On recalling a talk she had held with her sweetheart the Sunday evening before, when they rode together from Alder Creek meeting-house, she felt that her very own words may have had some weight in influencing him to cast his fortunes with the raiders. Though she warned him of such a course, yet in almost the same breath she told him of the Squire's prediction that the New Pike gate would be wrecked, leaving her mother and herself homeless, but she wisely said nothing about the Squire's offer of marriage, deeming it prudent to remain silent on this point for the present, at least.
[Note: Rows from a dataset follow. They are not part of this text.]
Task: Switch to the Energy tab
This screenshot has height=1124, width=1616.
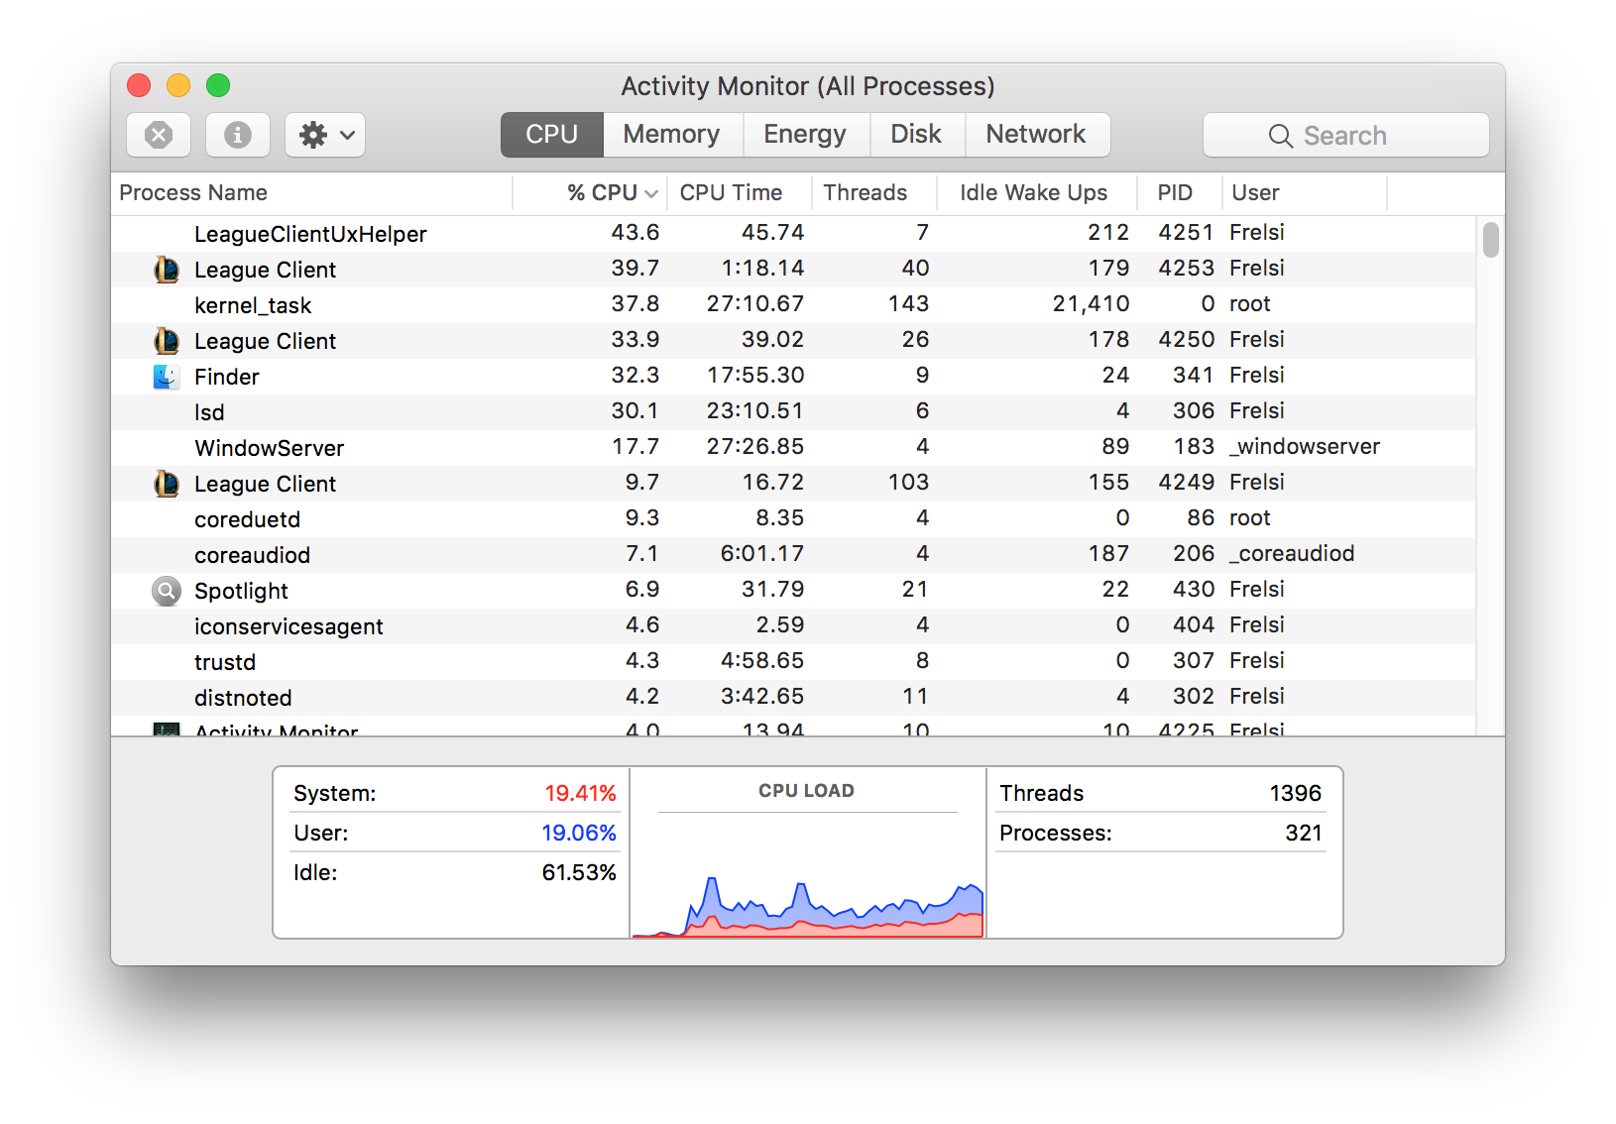Action: point(805,135)
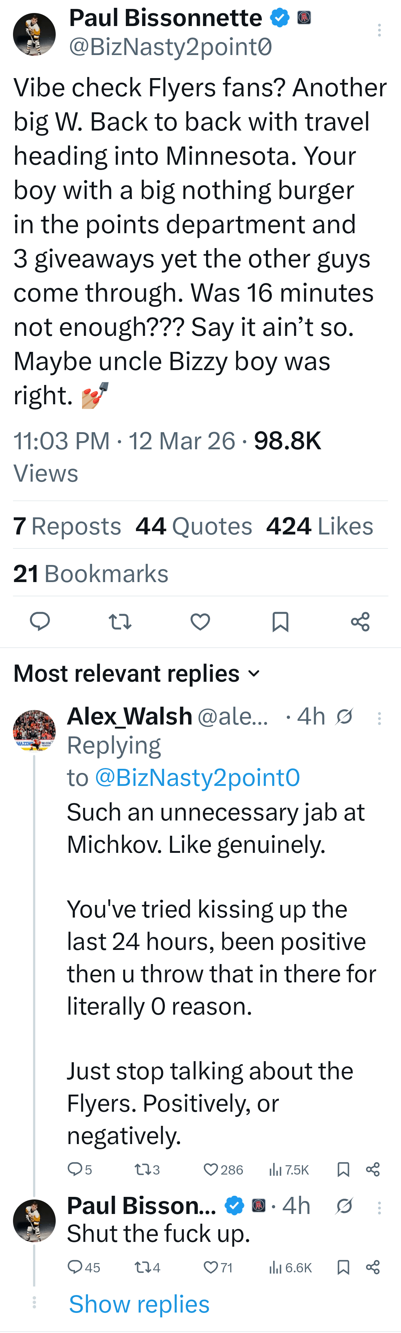
Task: Like Paul's 'Shut the fuck up' reply
Action: (x=211, y=1267)
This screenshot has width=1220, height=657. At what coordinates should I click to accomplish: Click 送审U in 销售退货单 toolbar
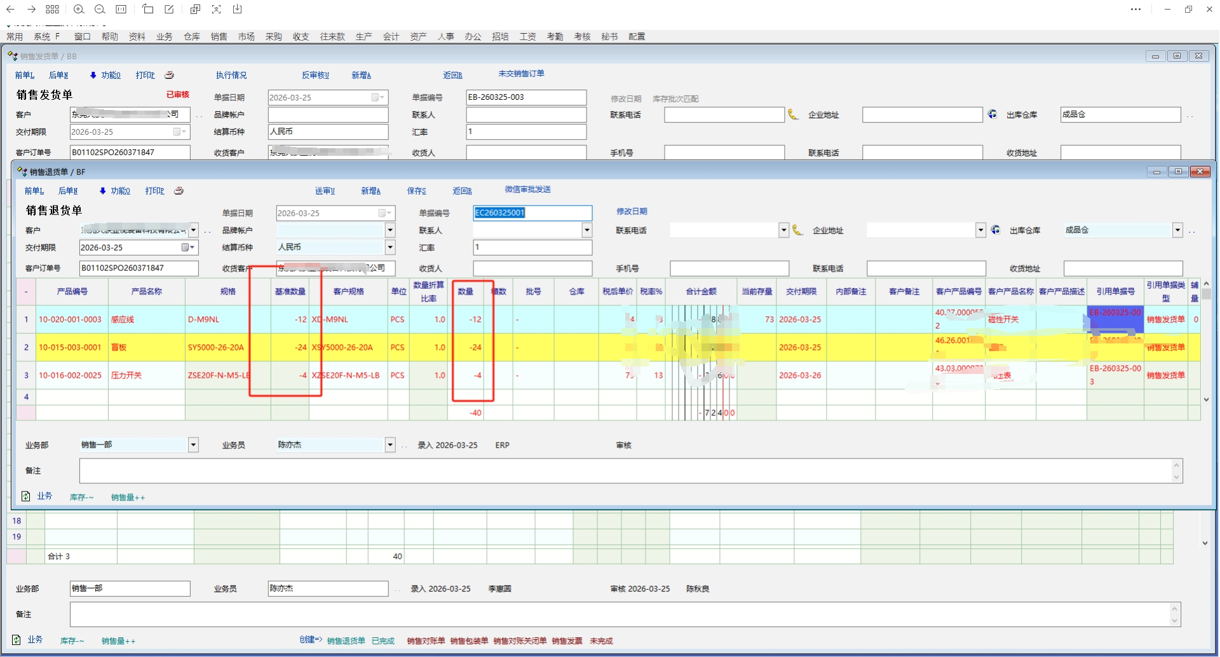point(325,191)
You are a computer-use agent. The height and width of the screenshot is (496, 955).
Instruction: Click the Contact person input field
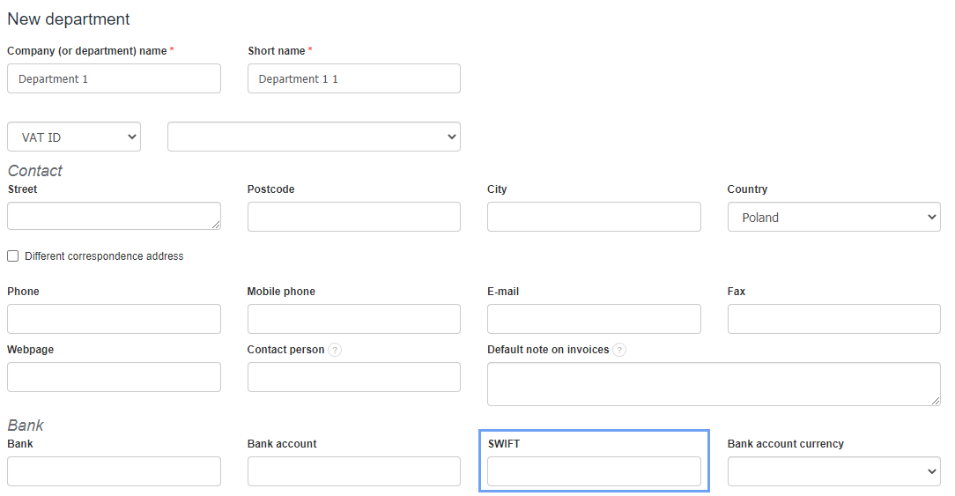pos(353,377)
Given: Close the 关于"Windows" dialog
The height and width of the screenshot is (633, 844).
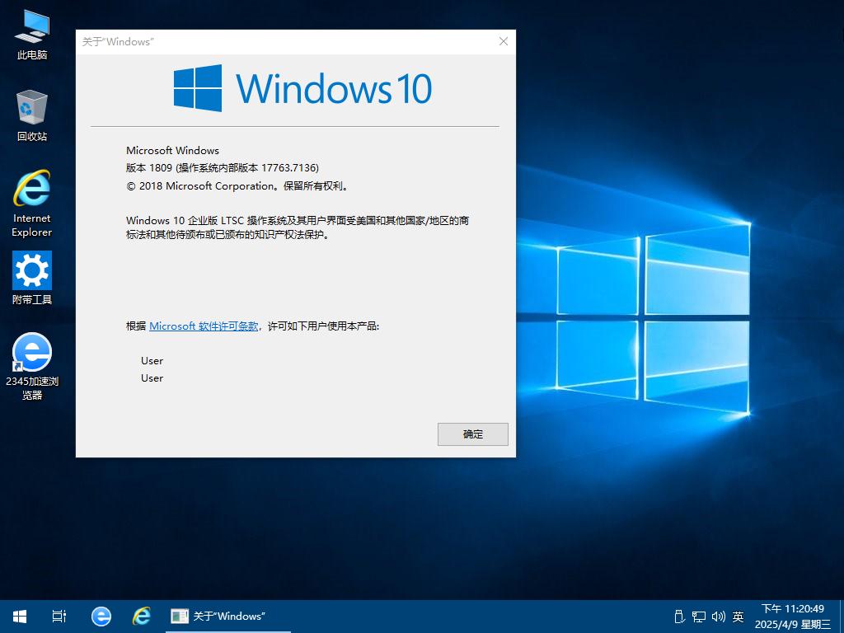Looking at the screenshot, I should [x=504, y=41].
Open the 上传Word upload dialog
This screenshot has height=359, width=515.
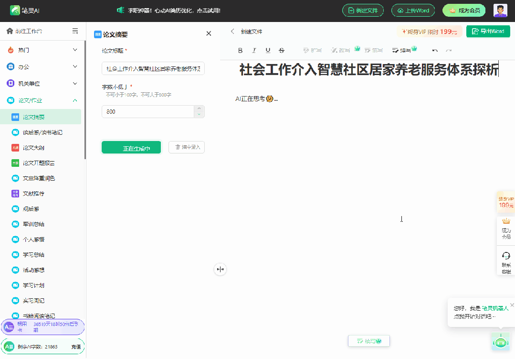(413, 10)
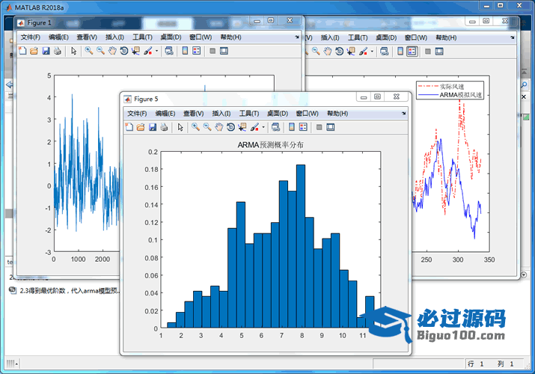
Task: Toggle Insert Colorbar in Figure 5 toolbar
Action: 291,127
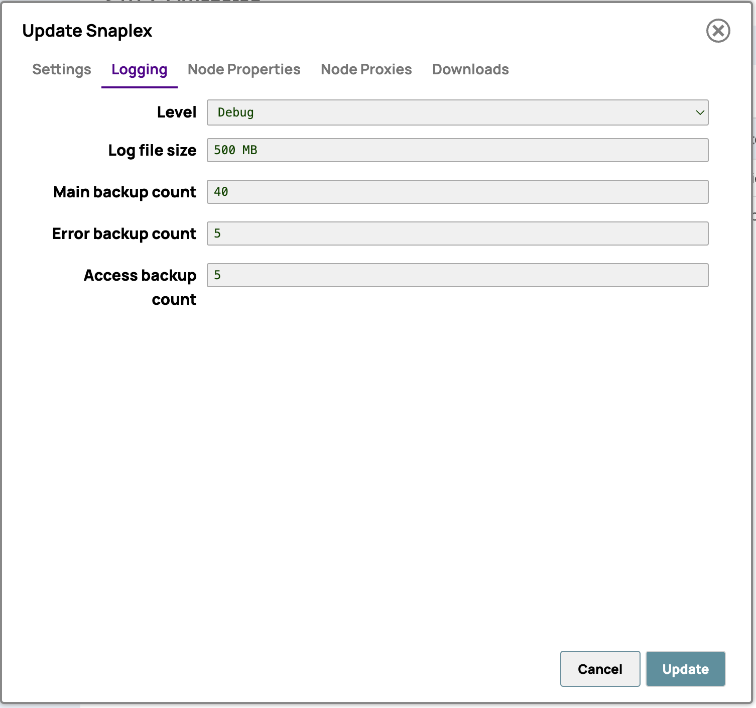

She had appealed to the nephew to do what he could to prevent the destruction of the New Pike gate, and had meant to enlist his aid only so far as the exercising of his influence over any personal friends who might belong to the band of raiders.
As things now stood, a great danger lay in the fact that the posse of men now being gathered together in town, would probably make speedy war on those who threatened destruction to the gate. There would doubtless be fighting, some might be killed, wounded or taken prisoners, and her sweetheart was as liable to be among the first as the latter, if he were a raider. What great relief it would be at this moment to know that he was not connected with those who had lately declared warfare on the toll-gates throughout the country!
If she could but manage to see him, even for a brief moment, a simple word of warning might avert serious trouble. There was still left her a faint chance for such warning to be given, for Milton Derr had gone to town that morning, and she had not seen him return, though it might be that he had passed the gate on his homeward way, while she was busied with her household duties.
She felt a growing eagerness to know if her mother had seen him pass, yet dared not ask. Finally she decided on a little subterfuge.
"Dear me!" she cried, suddenly pausing in her work and glancing at her mother inquiringly, "I forgot to send Phrony that skirt pattern she asked me to hunt for her. Has every one passed living up that way?"
"I s'pose they have," answered Mrs. Brown grumpily. "It's gettin' late, an' if the country folks ain't at home by now, they oughter be."
The girl made a show of hunting up the pattern, then sat down with it and her sewing near the front door.
Several belated travelers passed, some rather the worse for having imbibed too freely of the cup that cheers, but the one she wished to see was not among them. Along toward nine o'clock a small party of horsemen came galloping along the pike, loudly hallooing and firing their pistols as they came, and for a moment the girl thought the raiders were surely at hand.
Then quickly realizing that the cavalcade was coming not from the direction of the hill country, but the town, and that the night was yet too young for raiders to be abroad, she understood that it was merely a drunken crowd on their homeward way, therefore she hurried out and raised the pole, then fled into the house and blew out the light, as the horsemen went dashing by, in a volley of shouts and oaths, like a miniature whirlwind.